Task item:
Return each record shown beneath, word for word.

Given data:

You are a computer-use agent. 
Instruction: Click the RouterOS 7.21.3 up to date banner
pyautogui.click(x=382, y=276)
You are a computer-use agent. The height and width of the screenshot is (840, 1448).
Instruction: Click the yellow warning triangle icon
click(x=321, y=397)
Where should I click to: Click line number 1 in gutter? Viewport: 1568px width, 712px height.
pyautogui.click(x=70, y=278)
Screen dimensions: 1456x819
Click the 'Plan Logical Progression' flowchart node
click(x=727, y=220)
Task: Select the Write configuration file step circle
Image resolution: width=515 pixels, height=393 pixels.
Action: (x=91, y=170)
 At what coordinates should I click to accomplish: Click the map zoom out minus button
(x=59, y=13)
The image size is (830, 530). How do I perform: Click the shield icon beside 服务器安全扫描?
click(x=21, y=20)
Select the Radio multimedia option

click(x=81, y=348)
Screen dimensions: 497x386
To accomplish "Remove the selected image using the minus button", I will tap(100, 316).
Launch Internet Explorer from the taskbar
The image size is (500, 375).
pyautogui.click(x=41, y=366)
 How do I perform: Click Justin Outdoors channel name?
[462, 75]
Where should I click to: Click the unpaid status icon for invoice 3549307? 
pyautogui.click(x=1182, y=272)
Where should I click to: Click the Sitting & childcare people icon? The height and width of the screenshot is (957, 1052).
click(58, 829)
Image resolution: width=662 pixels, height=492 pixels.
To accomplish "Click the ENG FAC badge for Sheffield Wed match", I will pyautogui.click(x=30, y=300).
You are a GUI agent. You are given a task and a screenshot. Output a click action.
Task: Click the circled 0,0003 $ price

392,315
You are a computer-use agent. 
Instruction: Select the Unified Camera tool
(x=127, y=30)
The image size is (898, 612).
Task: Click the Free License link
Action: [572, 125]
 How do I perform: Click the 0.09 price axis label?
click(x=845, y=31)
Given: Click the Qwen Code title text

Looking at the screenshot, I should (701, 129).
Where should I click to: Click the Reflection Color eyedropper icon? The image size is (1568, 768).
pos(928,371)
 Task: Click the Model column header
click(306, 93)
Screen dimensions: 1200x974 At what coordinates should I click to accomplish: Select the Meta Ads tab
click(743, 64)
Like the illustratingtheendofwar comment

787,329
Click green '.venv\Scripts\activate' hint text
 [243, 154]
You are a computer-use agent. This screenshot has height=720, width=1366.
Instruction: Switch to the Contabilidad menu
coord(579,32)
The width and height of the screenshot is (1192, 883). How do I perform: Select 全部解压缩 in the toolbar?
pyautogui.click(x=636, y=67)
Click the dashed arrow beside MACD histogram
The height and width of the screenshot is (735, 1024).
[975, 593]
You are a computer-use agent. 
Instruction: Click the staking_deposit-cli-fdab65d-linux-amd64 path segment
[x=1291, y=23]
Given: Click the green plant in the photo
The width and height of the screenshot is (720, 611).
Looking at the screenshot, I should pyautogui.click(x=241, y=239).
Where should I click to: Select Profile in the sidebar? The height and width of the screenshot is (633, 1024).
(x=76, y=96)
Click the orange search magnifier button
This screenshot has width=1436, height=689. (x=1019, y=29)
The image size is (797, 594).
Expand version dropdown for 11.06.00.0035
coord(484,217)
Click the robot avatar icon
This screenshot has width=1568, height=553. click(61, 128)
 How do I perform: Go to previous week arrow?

Output for this task:
You are a computer-use agent. 
Instruction: Click the RouterOS 7.21.3 up to date banner
pyautogui.click(x=382, y=276)
You are a computer-use agent. The height and width of the screenshot is (840, 1448).
Instruction: Click the yellow warning triangle icon
click(x=321, y=397)
Where should I click to: Click line number 1 in gutter? Viewport: 1568px width, 712px height.
pyautogui.click(x=70, y=278)
Screen dimensions: 1456x819
Click the 'Plan Logical Progression' flowchart node
click(x=727, y=220)
Task: Select the Write configuration file step circle
Image resolution: width=515 pixels, height=393 pixels.
Action: (x=91, y=170)
 At what coordinates should I click to accomplish: Click the map zoom out minus button
(x=59, y=13)
The image size is (830, 530). How do I perform: Click the shield icon beside 服务器安全扫描?
click(x=21, y=20)
Select the Radio multimedia option

click(x=81, y=348)
Screen dimensions: 497x386
To accomplish "Remove the selected image using the minus button", I will tap(100, 316).
Launch Internet Explorer from the taskbar
The image size is (500, 375).
pyautogui.click(x=41, y=366)
 How do I perform: Click Justin Outdoors channel name?
[462, 75]
Where should I click to: Click the unpaid status icon for invoice 3549307? 
pyautogui.click(x=1182, y=272)
Where should I click to: Click the Sitting & childcare people icon? The height and width of the screenshot is (957, 1052).
click(58, 829)
Image resolution: width=662 pixels, height=492 pixels.
To accomplish "Click the ENG FAC badge for Sheffield Wed match", I will pyautogui.click(x=30, y=300).
You are a GUI agent. You are given a task and a screenshot. Output a click action.
Task: Click the circled 0,0003 $ price

392,315
You are a computer-use agent. 
Instruction: Select the Unified Camera tool
(x=127, y=30)
The image size is (898, 612).
Task: Click the Free License link
Action: [572, 125]
 How do I perform: Click the 0.09 price axis label?
click(x=845, y=31)
Given: Click the Qwen Code title text

Looking at the screenshot, I should (701, 129).
Where should I click to: Click the Reflection Color eyedropper icon? The image size is (1568, 768).
pos(928,371)
 Task: Click the Model column header
click(306, 93)
Screen dimensions: 1200x974 At what coordinates should I click to accomplish: Select the Meta Ads tab
click(743, 64)
Like the illustratingtheendofwar comment

787,329
Click green '.venv\Scripts\activate' hint text
 [243, 154]
You are a computer-use agent. This screenshot has height=720, width=1366.
Instruction: Switch to the Contabilidad menu
coord(579,32)
The width and height of the screenshot is (1192, 883). How do I perform: Select 全部解压缩 in the toolbar?
pyautogui.click(x=636, y=67)
Click the dashed arrow beside MACD histogram
The height and width of the screenshot is (735, 1024).
[975, 593]
You are a computer-use agent. 
Instruction: Click the staking_deposit-cli-fdab65d-linux-amd64 path segment
[x=1291, y=23]
Given: Click the green plant in the photo
The width and height of the screenshot is (720, 611).
Looking at the screenshot, I should pyautogui.click(x=241, y=239).
Where should I click to: Select Profile in the sidebar? The height and width of the screenshot is (633, 1024).
(x=76, y=96)
Click the orange search magnifier button
This screenshot has width=1436, height=689. (x=1019, y=29)
The image size is (797, 594).
Expand version dropdown for 11.06.00.0035
coord(484,217)
Click the robot avatar icon
This screenshot has width=1568, height=553. click(61, 128)
 How do I perform: Go to previous week arrow?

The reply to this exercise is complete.